Work item:
Please continue the article below about the HARKEN seat and seat-belt sensors for driver fatigue, picking up where it stops.

Supplied passage:
==========

Instituto de Biomecánica de Valencia (Biomechanics Institute – IBV) has worked on the development of a system with seamlessly integrated smart textiles, able to measure heartbeat and respiratory rate, to prevent driver fatigue and sleepiness at the wheel in the framework of the European project HARKEN.
This non-invasive sensor system measures heartbeat and respiratory rate embedded into the seat cover and the seat belt of the vehicle. According to the IBV Director of Innovation Markets in Automobile and mass transportation, José Solaz, “the variation in heart and respiratory rate are good indicators of the state of the driver as they are related to fatigue. So when people go into a state of fatigue or drowsiness, modifications appear in their breathing and heart rate; HARKEN can monitor those variables and therefore warn the driver before the onset of symptoms of fatigue.”
Up to now, no system was capable of measuring those vital constants in a car in a non-invasive way.
The Harken device, developed by companies, universities and technology centres of the consortium, “is an innovative solution because it measures both variables on a scenario affected by vibrations and user movements, by means of intelligent materials embedded into the seat cover and the seat belt. The system detects the mechanical effect of the heart beat and the respiratory activity, filtering and cancelling the noise caused by the moving vehicle elements (vibrations and body movements), calculating the relevant parameters that will be integrated into future fatigue or somnolence detectors.”
The outcome of this project is a fully functional prototype that allows anticipating the symptoms of fatigue associated with breathing and heart rate, and monitors this physiological activity, with the aim of reducing the number of accidents.
The system is based on three main components: the seat sensor, the seat belt sensor and the signal-processing unit (SPU), that processes the sensor data on real time. Besides, thanks to its integration possibilities, they are invisible to the user.
Closed tracks test
José Solaz explained that “the device has been tested by users in closed track tests, in order to prove its effectiveness under real-life conditions”.
Thanks to its short time-to-market scope, Project Harken will shortly allow to have vehicles in the streets in order to run tests in real traffic scenarios. Preliminary tests “have led to positive and reliable results, thus, Harken help in the near future to reduce accidents”, added Solaz.

==========

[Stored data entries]
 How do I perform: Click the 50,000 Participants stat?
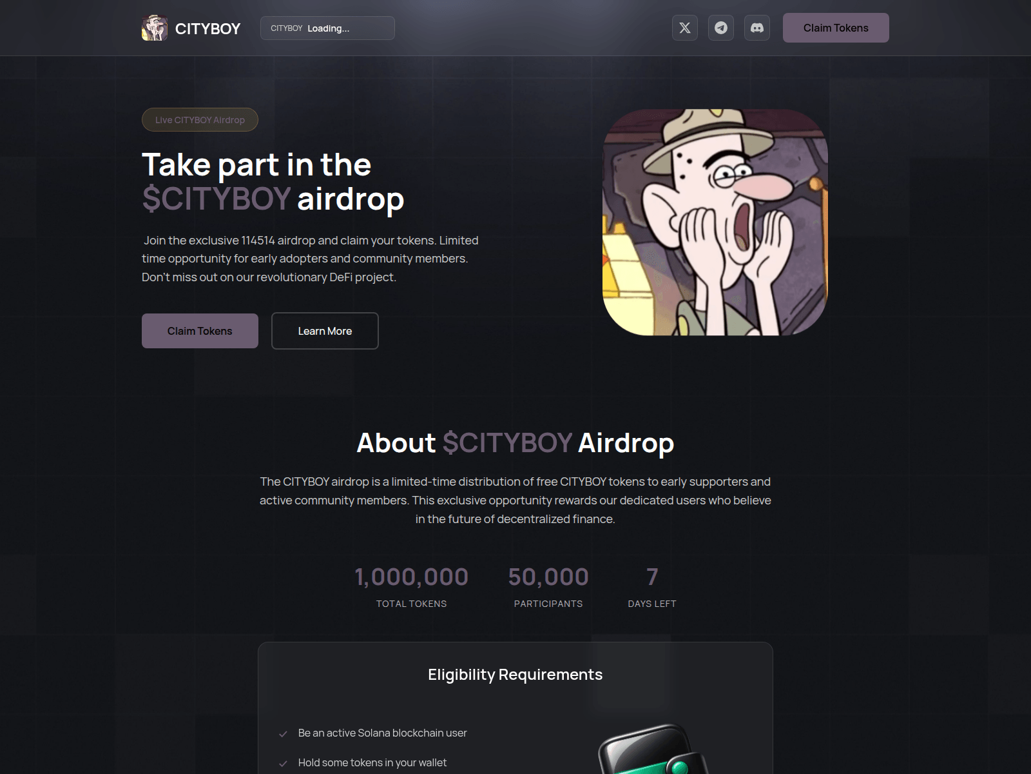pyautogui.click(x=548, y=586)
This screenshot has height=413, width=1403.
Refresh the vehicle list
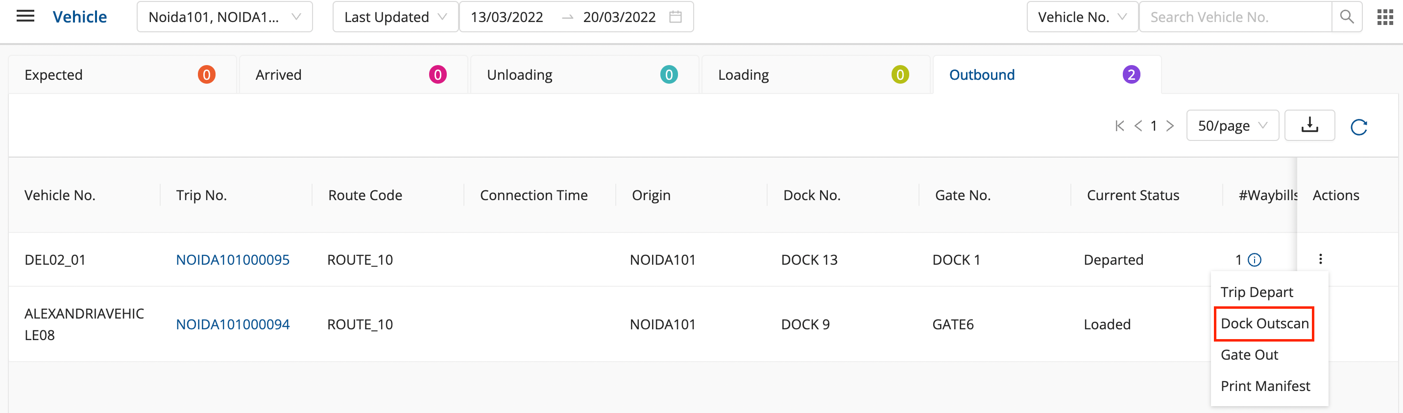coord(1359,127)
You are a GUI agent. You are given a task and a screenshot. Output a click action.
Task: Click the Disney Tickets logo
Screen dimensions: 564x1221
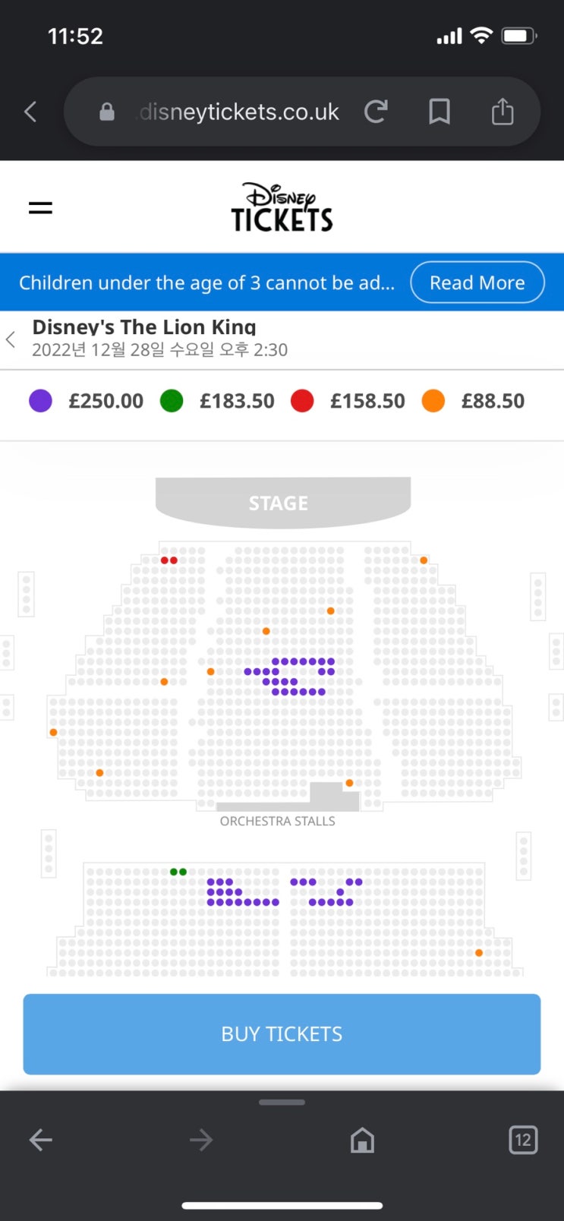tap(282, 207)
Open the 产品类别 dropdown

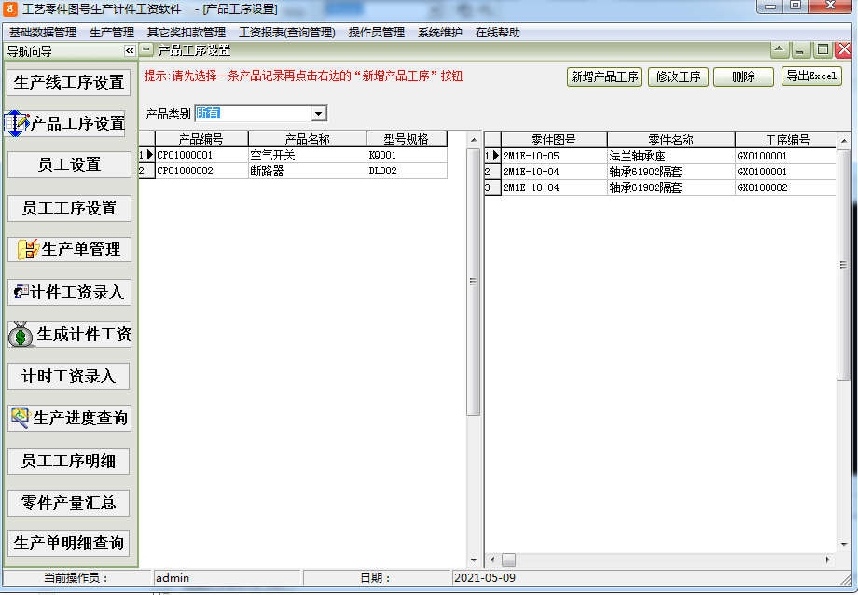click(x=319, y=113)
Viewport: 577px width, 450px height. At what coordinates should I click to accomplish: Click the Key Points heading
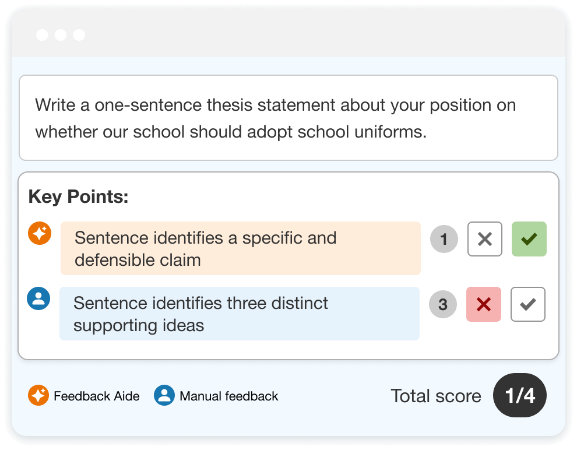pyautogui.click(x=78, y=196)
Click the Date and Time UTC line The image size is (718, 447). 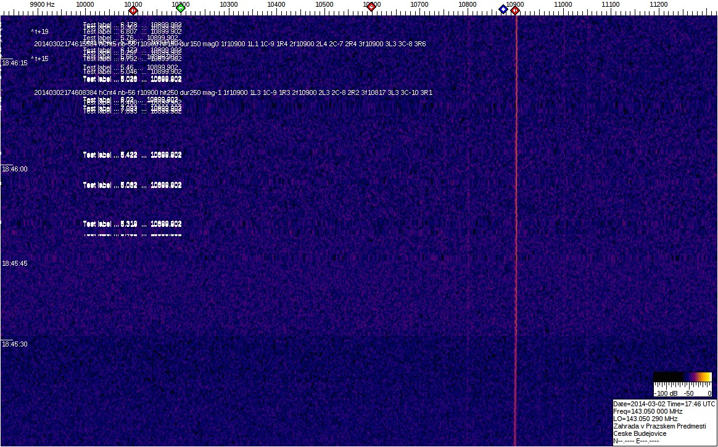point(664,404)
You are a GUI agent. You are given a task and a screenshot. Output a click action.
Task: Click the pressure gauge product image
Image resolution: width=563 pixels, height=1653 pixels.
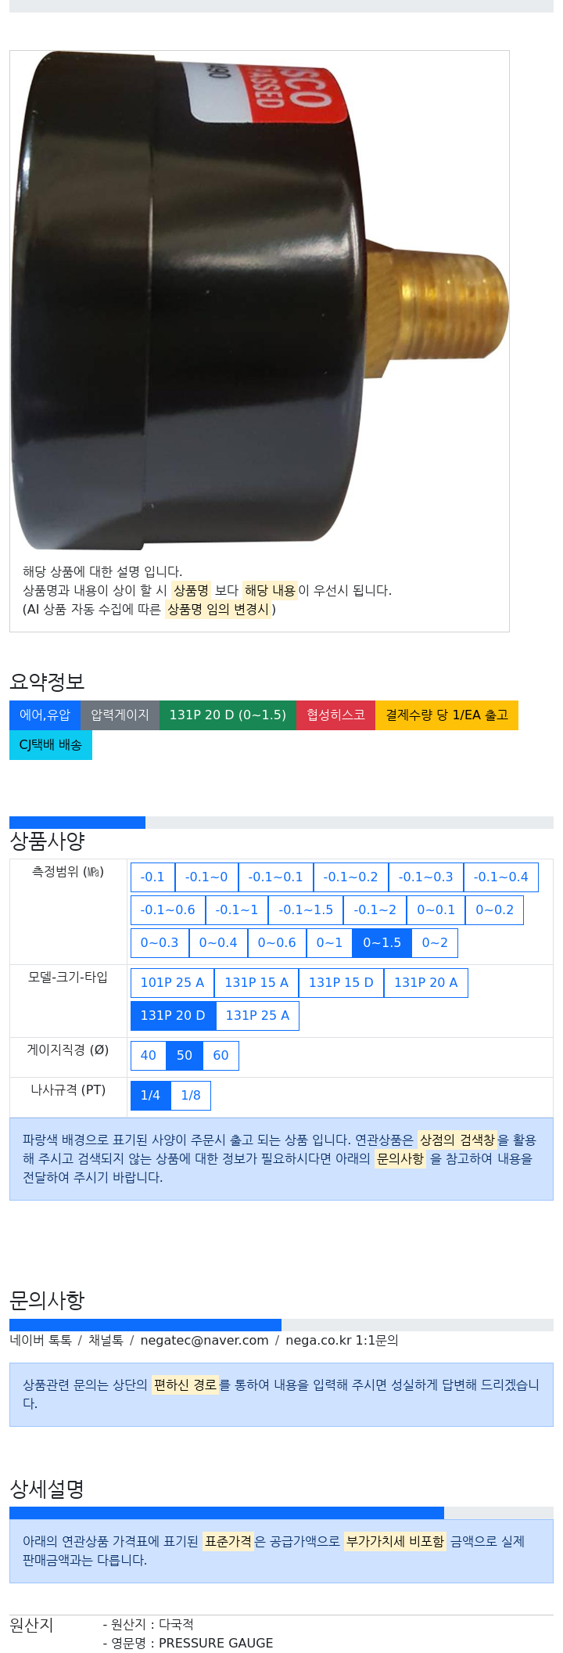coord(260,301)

==========

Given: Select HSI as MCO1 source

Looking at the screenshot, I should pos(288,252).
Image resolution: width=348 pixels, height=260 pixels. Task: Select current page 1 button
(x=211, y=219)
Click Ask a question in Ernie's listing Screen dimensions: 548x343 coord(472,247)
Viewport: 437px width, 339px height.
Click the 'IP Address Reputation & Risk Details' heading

==========

Answer space:
A serious road safety problem
Traffic accidents caused by fatigue are an important social an economical problem in the EU. There were more that 1.3 millions of traffic accidents in the EU with 1.5 millions injured people and 38.000 deceased in 2008. Indeed this type of accident is the third cause of deceased and disability.
eSafety Forum says that more that 8% of traffic accidents are related with fatigue. That means around 100.000 accidents and 125.000 injured people per year in the EU. This proportion increased with the fatal accident victims, in which driver fatigue is the responsible for 20% – 35% of accidents.
The measures to avoid fatigue may be directed to drivers, enterprises, infrastructures, and vehicles. Advertising campaigns, infrastructure improvements, law enforcement, and in-vehicle systems that alert fatigued drivers, are some of the measures that have been developed during the past years.
Fatigue in-vehicle detectors may reduce such a problem and may save thousand of lives per year, as well as many millions Euros in health costs. “Therefore component suppliers in the automobile sector are working together in order to solve the fatigue detection problem, although nowadays we cannot measure yet the useful physiological driver’s information, which is a crucial factor to evaluate them. This is why this research is so important,” explains José Solaz Innovation Market Director of the Automobile and Mass Transport Area in IBV.